PROBLEM DETAILS » Tally the lines of the entries below that contain the string "Task", treating uppercase and lowercase letters as distinct. Give only the number.

----- DATA PROVIDED

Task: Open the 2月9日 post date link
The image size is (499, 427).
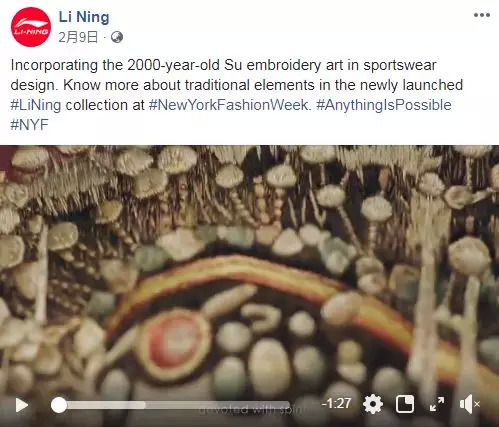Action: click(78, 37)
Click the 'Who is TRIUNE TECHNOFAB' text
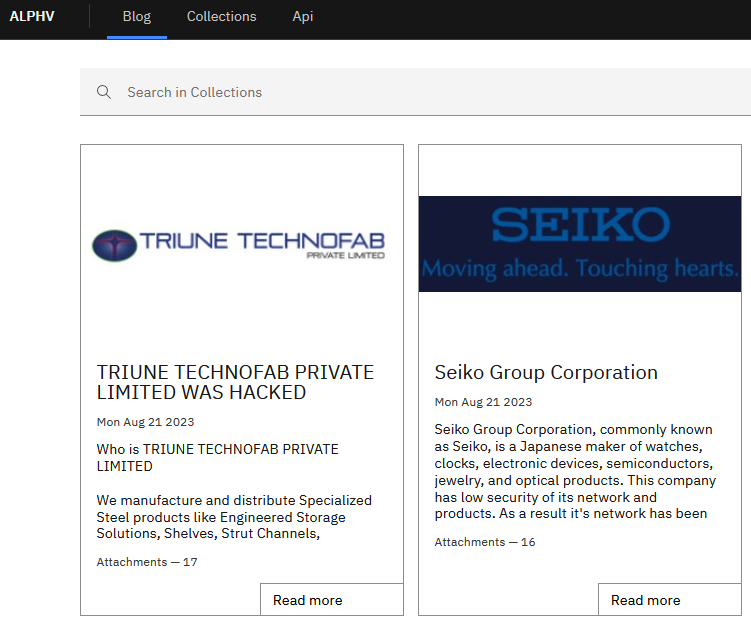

----------
----- DATA PROVIDED

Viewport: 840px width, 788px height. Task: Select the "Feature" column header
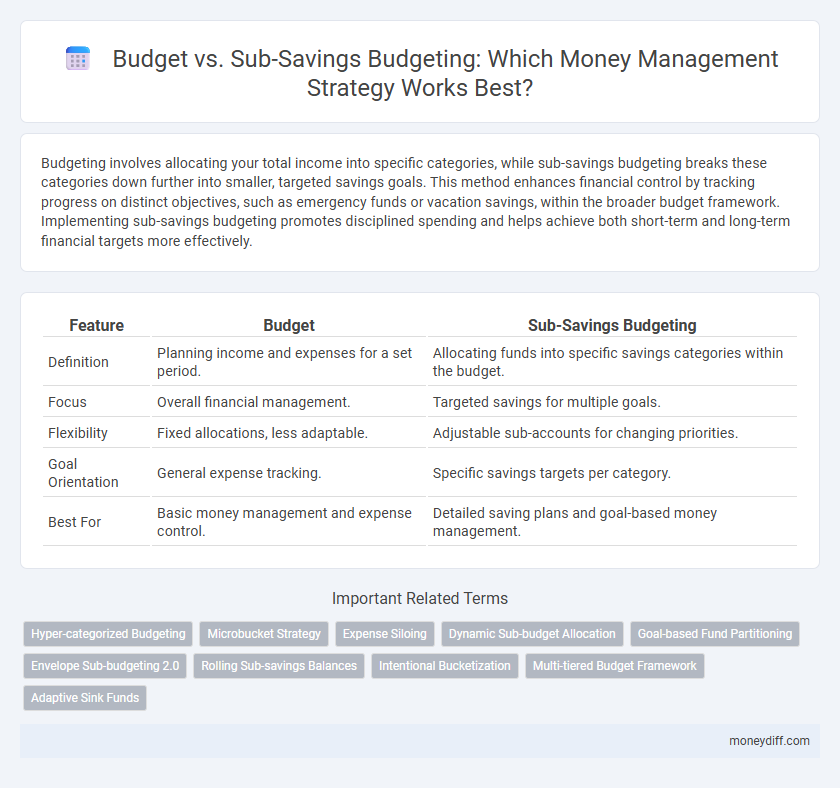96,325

----------

RESPONSE » 2